* REQUIRED ACTION *
Look through the records and copy every line in which "will" appears.

(Items listed in a dataset)
------------------------------

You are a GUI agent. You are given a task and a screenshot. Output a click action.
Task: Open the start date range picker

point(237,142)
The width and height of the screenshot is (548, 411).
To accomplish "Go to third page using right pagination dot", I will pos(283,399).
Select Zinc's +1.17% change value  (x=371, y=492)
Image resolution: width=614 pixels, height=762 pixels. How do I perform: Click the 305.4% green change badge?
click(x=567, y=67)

------------------------------

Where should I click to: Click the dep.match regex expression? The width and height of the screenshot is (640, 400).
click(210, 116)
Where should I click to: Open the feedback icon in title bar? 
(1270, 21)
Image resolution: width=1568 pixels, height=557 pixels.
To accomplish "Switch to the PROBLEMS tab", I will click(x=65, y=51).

------------------------------

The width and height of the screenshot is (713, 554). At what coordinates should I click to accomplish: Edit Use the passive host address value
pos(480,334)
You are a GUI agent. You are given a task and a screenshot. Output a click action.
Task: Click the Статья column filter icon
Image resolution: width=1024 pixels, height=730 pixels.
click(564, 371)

------------------------------

* TASK ANSWER *
To accomplish "Go to third page using right pagination dot", I will pos(283,399).
To accomplish "Switch to the PROBLEMS tab", I will click(x=65, y=51).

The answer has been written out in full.